Per via dell’adozione delle nuove gomme a 18 pollici, le sospensioni verranno ovviamente riprogettate ex novo cercando di garantire un’altezza piuttosto costante tra avantreno e retrotreno al fine di garantire la miglior efficienza aerodinamica possibile.
L’ala posteriore, pur confermando probabilmente il doppio pilone a collo di cigno, presenterà delle paratie più larghe e sinuose. 

Sponsorizzazioni Ferrari

La voglia di proseguire insieme, seppur in un’altra forma. Aveva fatto parecchio discutere l’indiscrezione concernente il mancato rinnovo della partnership in scadenza a fine anno tra Ferrari e Philip Morris, che negli ultimi 24 anni (con il marchio Marlboro prima e Mission Winnow poi) era stato il title sponsor della scuderia di Maranello. Una notizia, questa, andatasi a rinforzare ulteriormente lo scorso 8 Dicembre, quando nella entry list delle squadre partecipanti al Mondiale 2022 di Formula 1 diffusa dalla Federazione la Ferrari si era iscritta al Mondiale semplicemente come Scuderia Ferrari. Nel corso della conferenza di fine anno il Team Principal Mattia Binotto ha affrontato anche questo argomento, dichiarando che i contatti con Philip Morris stanno proseguendo. Intanto, però, in casa Ferrari in queste settimane sono state portate avanti altre strade, che vogliono il rafforzamento della partnership con Amazon, ma anche e sopratutto il ritorno, nelle vesti di premium partner, della banca spagnola Santander, che era già stata sponsor della scuderia dal 2010 al 2017 approdando a Maranello proprio in occasione dell’arrivo in Ferrari di Fernando Alonso (dal 2010 al 2014). Ora come allora la Rossa schiera un pilota spagnolo con Carlos Sainz Jr che quest’anno si è comportato molto bene, chiudendo in Classifica Piloti al quinto posto davanti al compagno di squadra Charles Leclerc.

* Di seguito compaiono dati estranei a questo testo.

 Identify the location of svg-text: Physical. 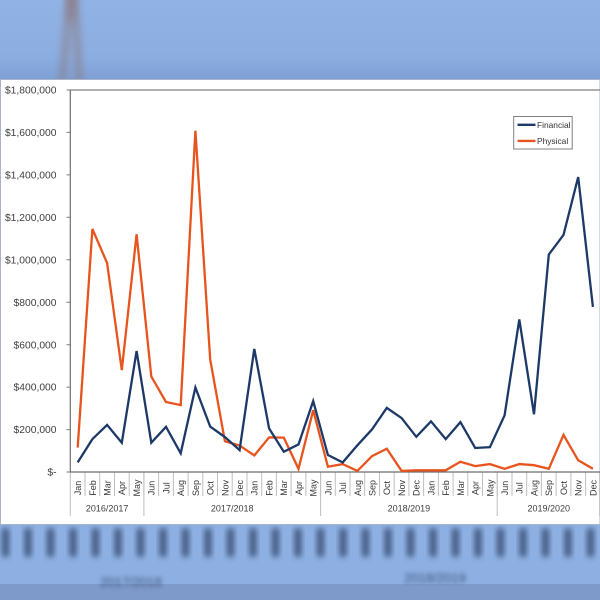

Visto l'accordo pluriennale tra Ferrari e Santander, non è da escludere che proprio il banco spagnolo potrebbe giocare un ruolo importante nel rinnovo contrattuale di Carlos Sainz Jr (in scadenza a fine 2022), con la scuderia di Maranello seriamente intenzionata a proporre un prolungamento di uno-due anni al 27enne pilota originario di Madrid.

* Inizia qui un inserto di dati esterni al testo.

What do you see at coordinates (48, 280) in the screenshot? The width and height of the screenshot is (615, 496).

Giovinazzi e Schumacher terzi piloti

Per quanto riguarda il terzo pilota, ci sarà una staffetta nel 2022 in casa Ferrari: in 12 appuntamenti il pilota di riserva sarà Antonio Giovinazzi (a disposizione anche di Haas e Alfa Romeo), mentre negli altri appuntamenti coincidenti con delle gare di Formula E (competizione che vedrà impegnato il 28enne pilota di Martina Franca nel team Dragon Penske) sarà Mick Schumacher (riconfermato anche per il prossimo anno alla guida della Haas), in quanto pilota appartenente al progetto Ferrari Driver Academy. Una scelta, quella di Mick (che, se necessario, nelle gare in cui non sarà presente Giovinazzi lascerà momentaneamente la Haas così come è accaduto lo scorso anno in Williams a George Russell, chiamato in occasione del Gp del Sakhir a sostituire Lewis Hamilton, positivo al Covid) legata anche alla crescita in pista del 22enne figlio d’arte.

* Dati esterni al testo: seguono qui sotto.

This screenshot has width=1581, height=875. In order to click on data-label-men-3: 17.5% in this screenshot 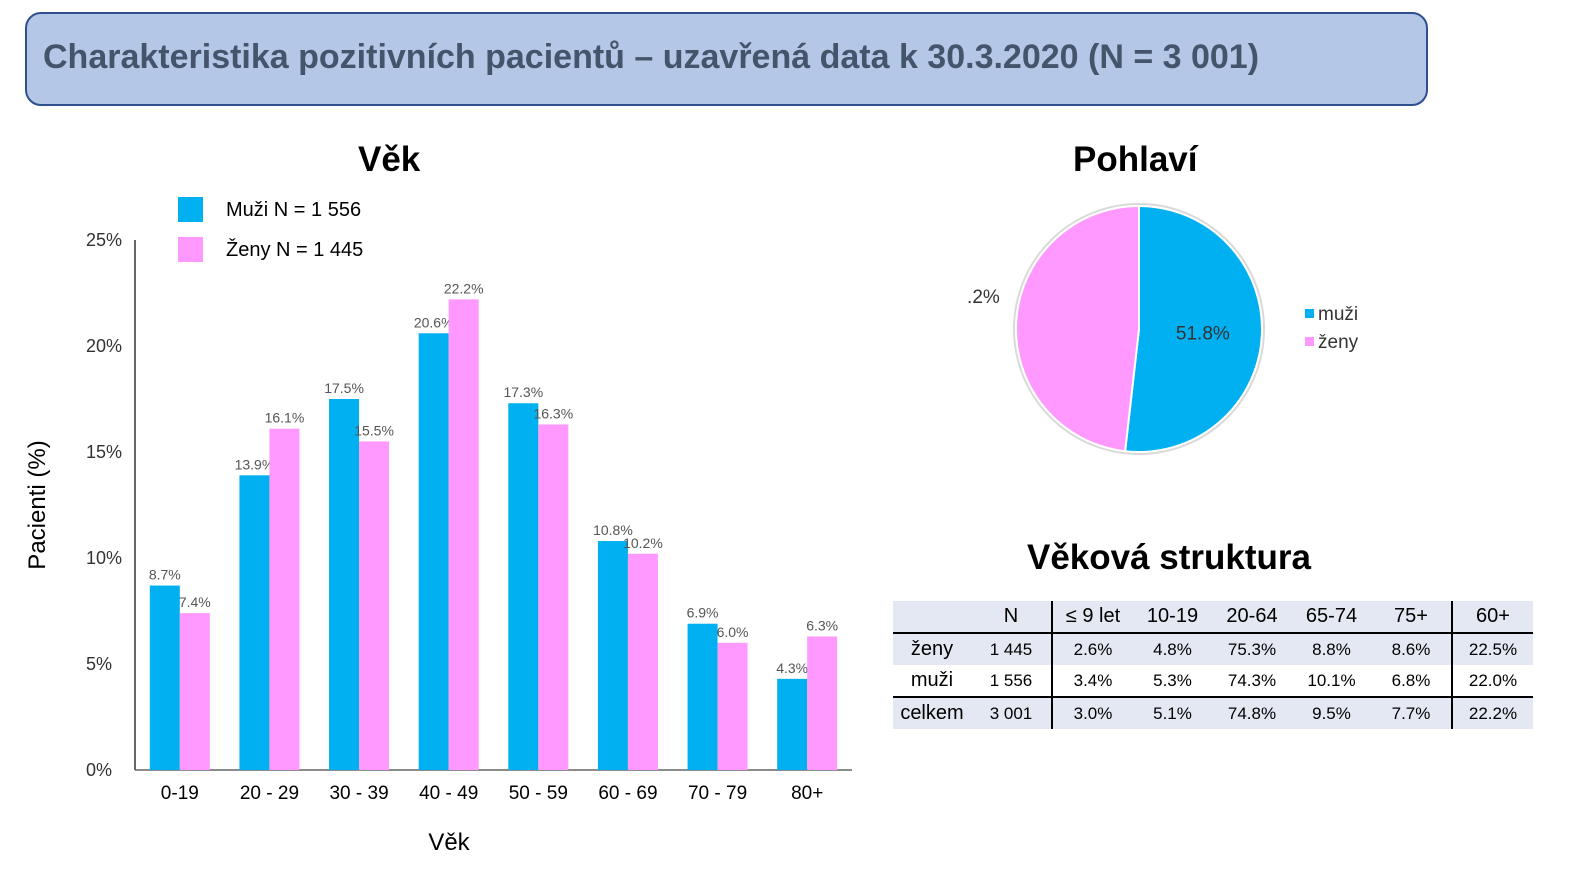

Tornando a Giovinazzi, il pilota di Martina Franca si preparerà a Maranello al simulatore in vista delle gare in cui sarà riserva. La speranza, però, in casa Ferrari, è quella di riuscire a trovare un sedile ad Antonio per il 2023 approfittando del fatto che a fine 2022 in Formula 1 saranno ben undici i contratti in scadenza tra i piloti partecipanti al Circus.